The startup is removing an algae-based ingredient from its food products. Its supplier TerraVia says the substance is safe.
November 7, 2016, 10:00 AM EST November 7, 2016, 5:02 PM EST

Since its introduction in 2013, the protein drink Soylent has become the go-to food substitute for many coders and venture capitalists in Silicon Valley. For $2 a serving, techies too busy to cook for themselves can pour the powder mix into a glass of water and imbibe a nutrient-rich, if bland-tasting, meal. It’s like a jock protein shake but for nerds.

But this summer, as the company was riding a wave of positive publicity into its third year, reports of illness started to surface. Customers complained of nausea and other stomach issues after eating newer formulations of its products. In October, Soylent maker Rosa Foods Inc. stopped selling its powder mix and recalled its protein bars.

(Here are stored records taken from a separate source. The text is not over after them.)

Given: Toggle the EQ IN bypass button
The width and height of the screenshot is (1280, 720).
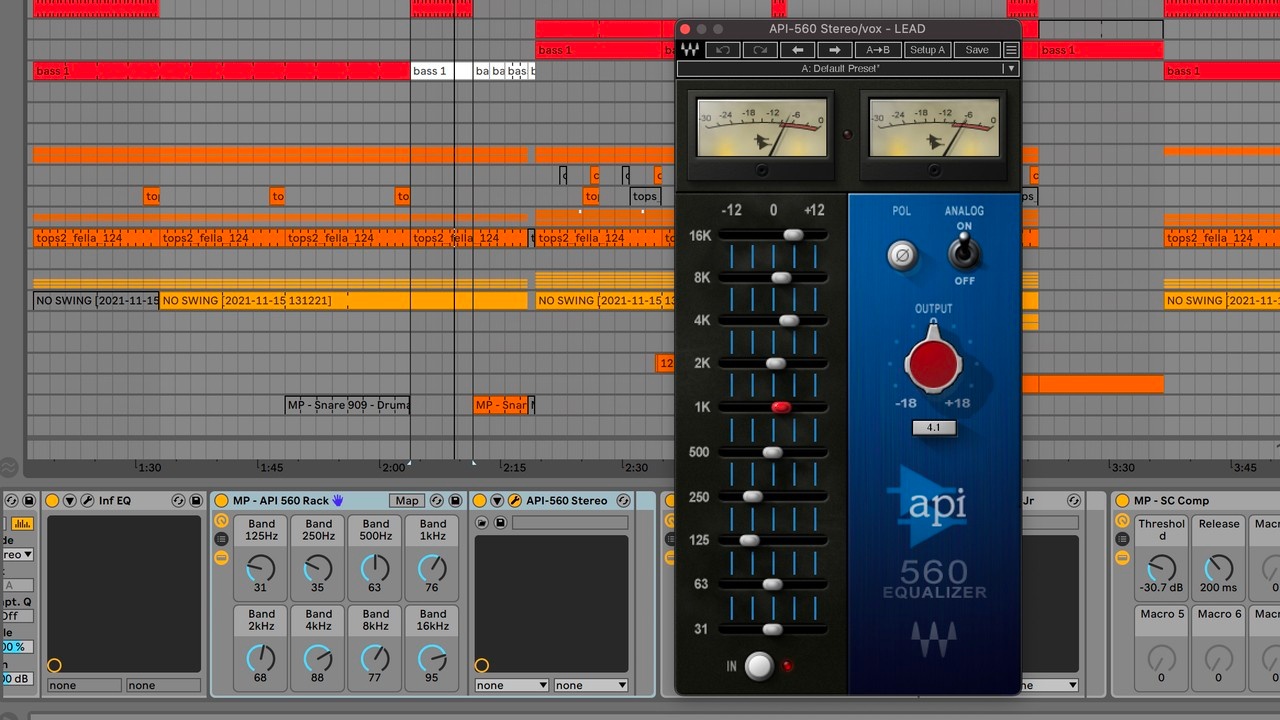Looking at the screenshot, I should 759,666.
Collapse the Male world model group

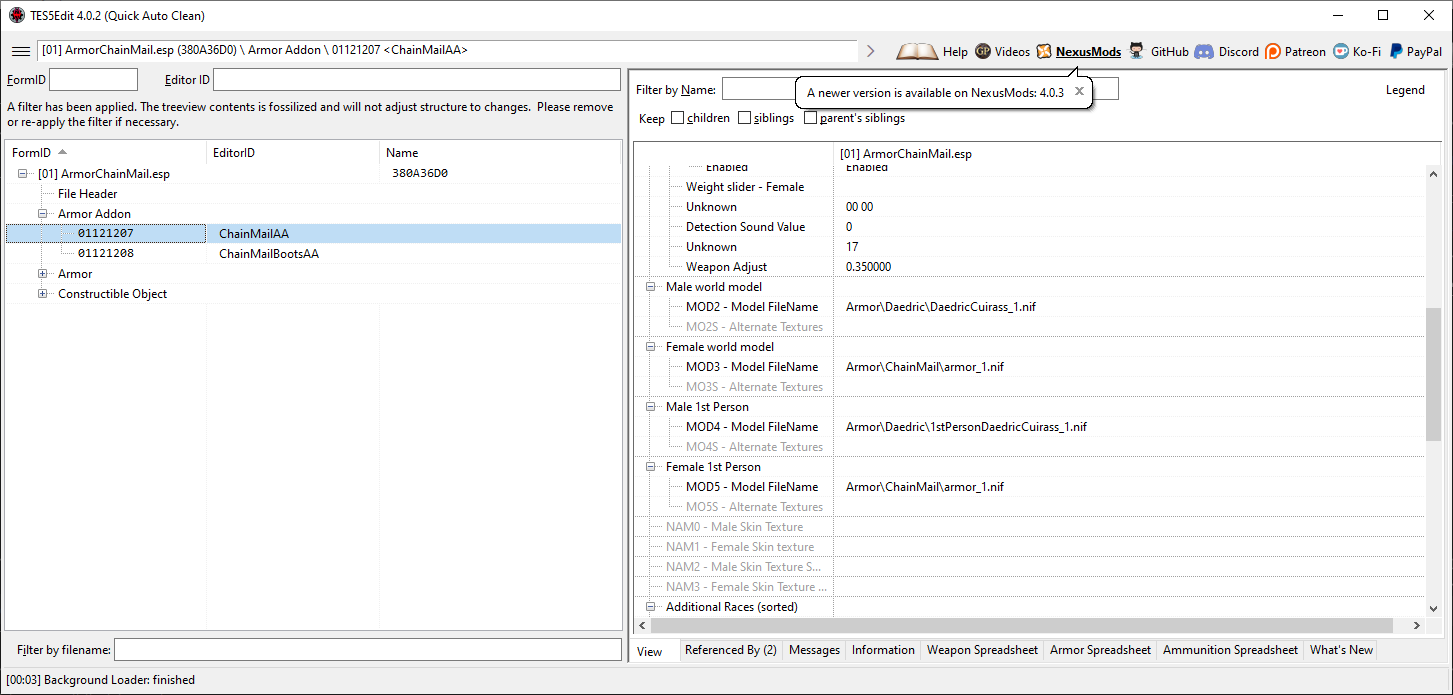click(651, 287)
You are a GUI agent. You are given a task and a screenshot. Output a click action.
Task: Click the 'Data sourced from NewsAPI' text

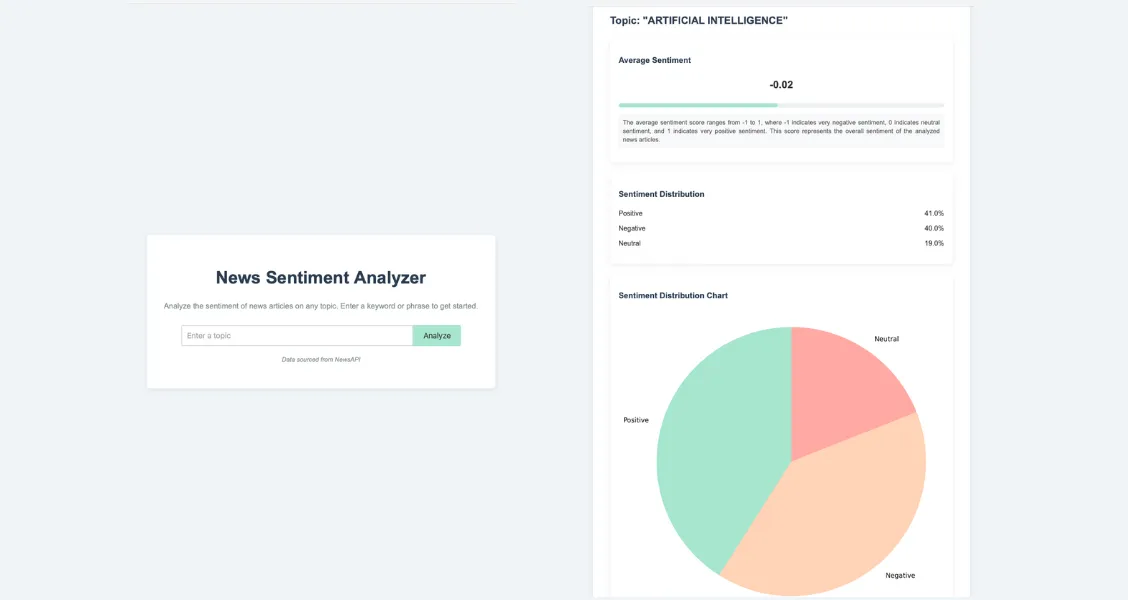click(320, 359)
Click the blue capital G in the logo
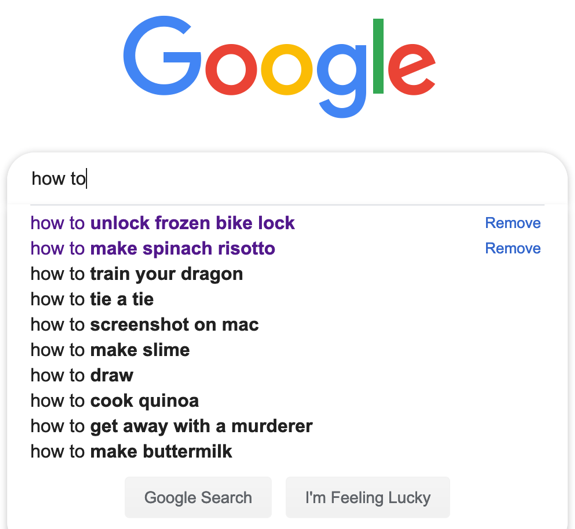 click(162, 55)
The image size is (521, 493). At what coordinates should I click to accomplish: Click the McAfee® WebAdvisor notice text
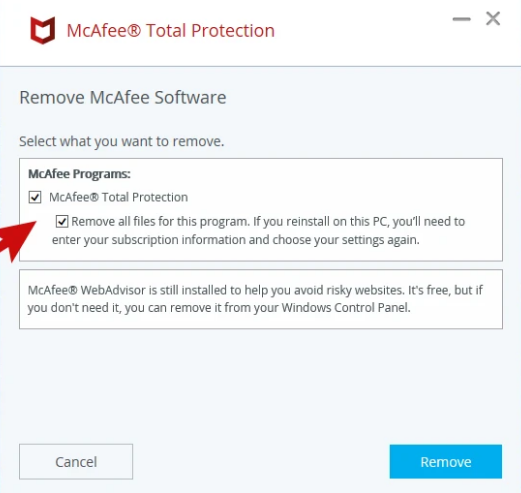tap(255, 299)

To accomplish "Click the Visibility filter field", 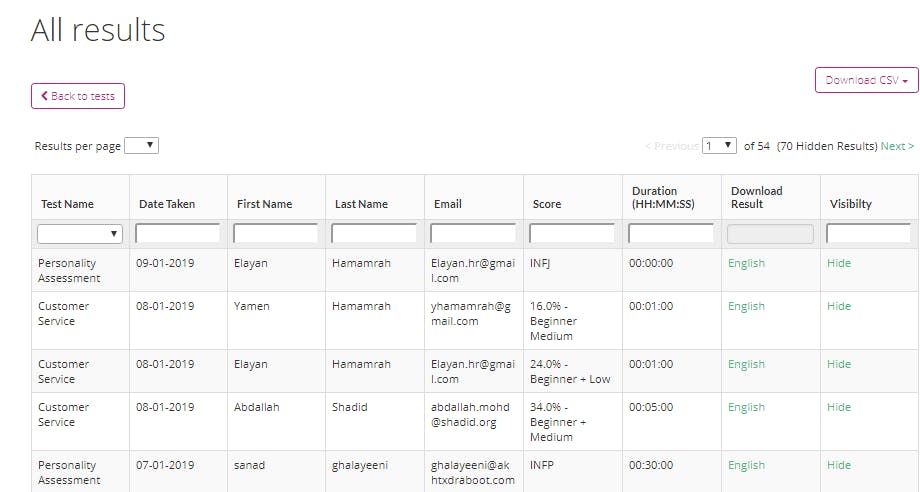I will [868, 234].
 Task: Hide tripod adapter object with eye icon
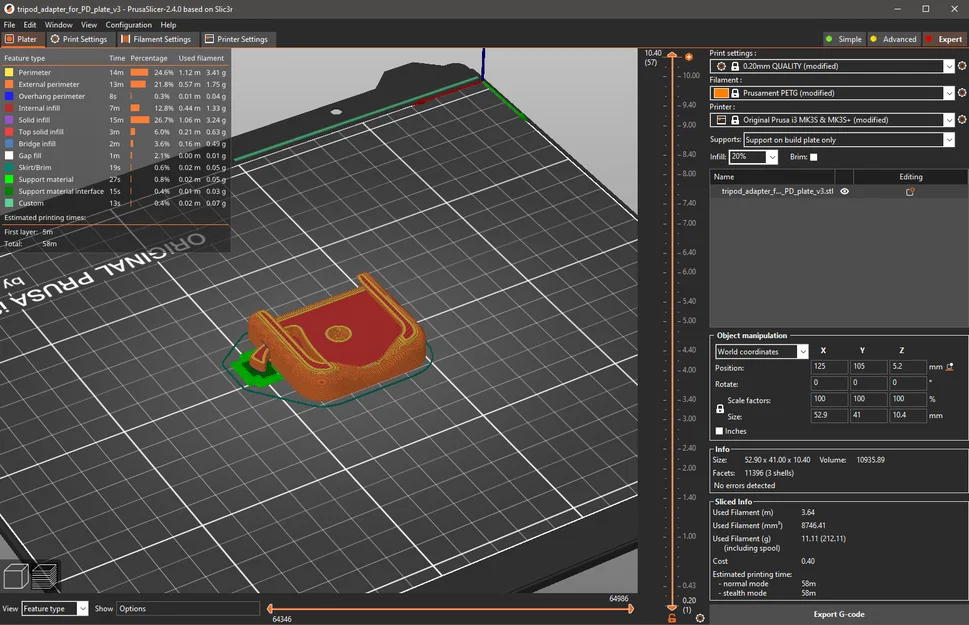tap(844, 191)
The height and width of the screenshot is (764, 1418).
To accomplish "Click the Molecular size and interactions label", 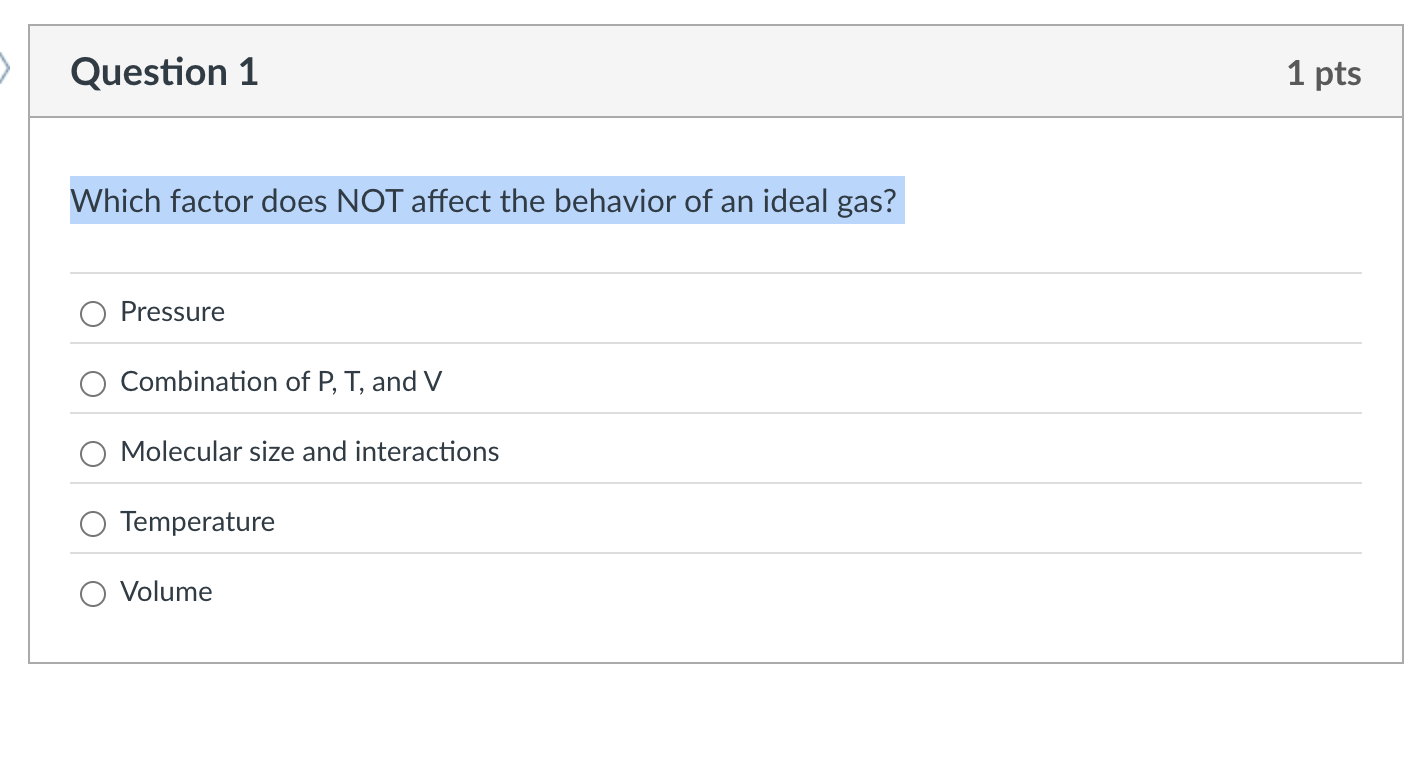I will (309, 451).
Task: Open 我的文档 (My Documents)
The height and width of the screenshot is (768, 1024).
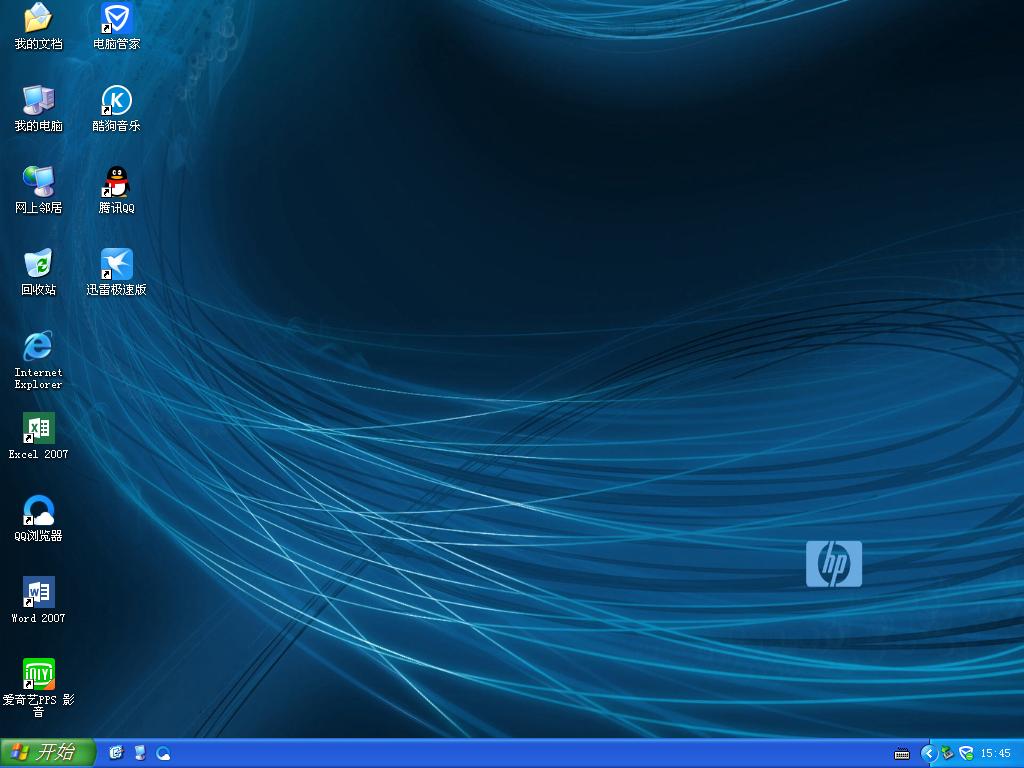Action: point(37,22)
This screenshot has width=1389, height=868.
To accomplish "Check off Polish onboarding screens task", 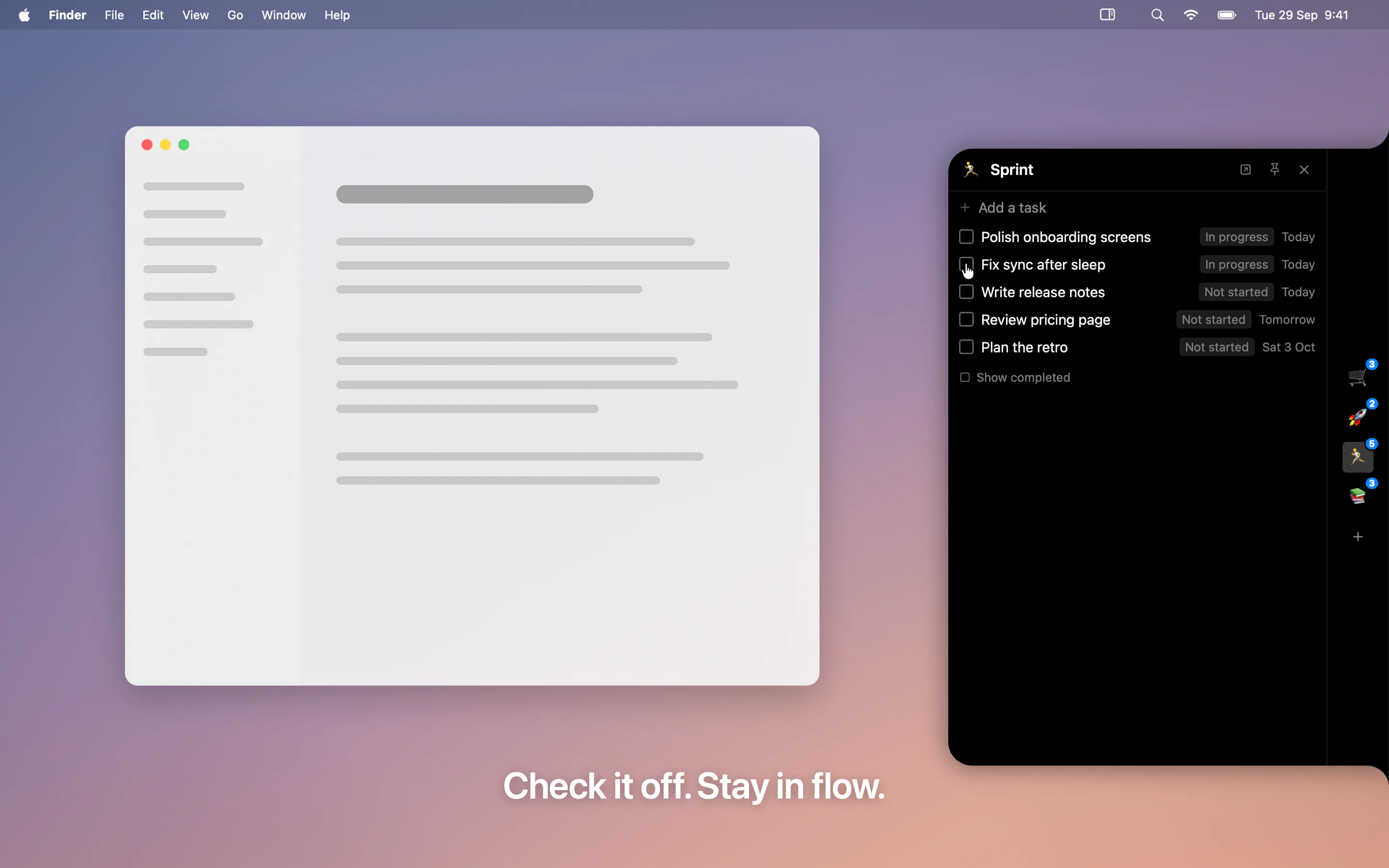I will pos(967,236).
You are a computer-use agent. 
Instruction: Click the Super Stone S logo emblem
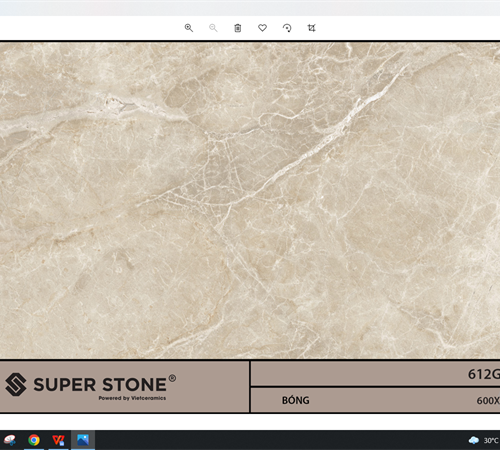pyautogui.click(x=16, y=385)
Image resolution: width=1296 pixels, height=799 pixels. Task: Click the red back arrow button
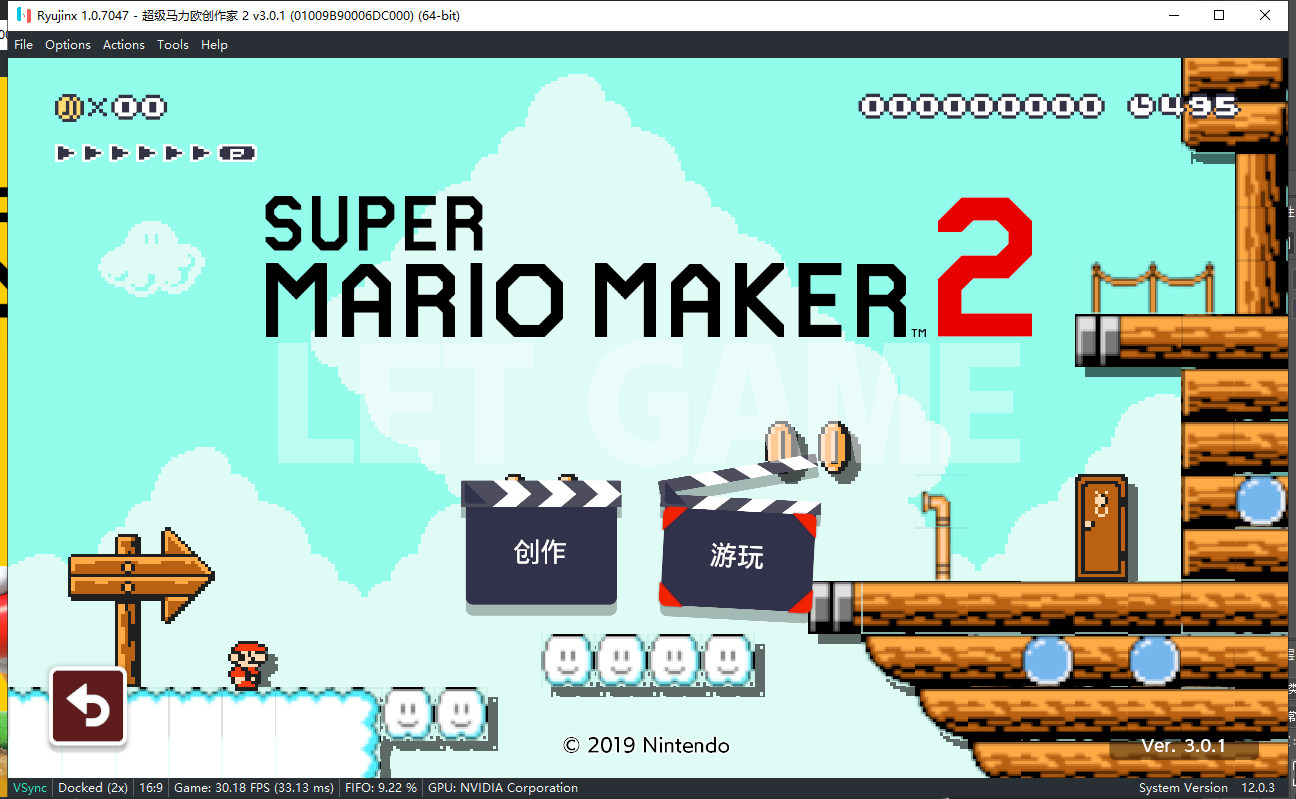[88, 707]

The Los Angeles food-tech startup thinks the problem has to do with plants that grow on the ocean floor. The company believes an algae-based ingredient unique to the two new products was to blame for the illnesses and plans to remove it from future versions. “We are releasing new formulations of our powder mix and meal replacement bars early next year,” said Rob Rhinehart, Soylent’s co-founder and chief executive officer. “Our new formulations will no longer contain algal flour.”…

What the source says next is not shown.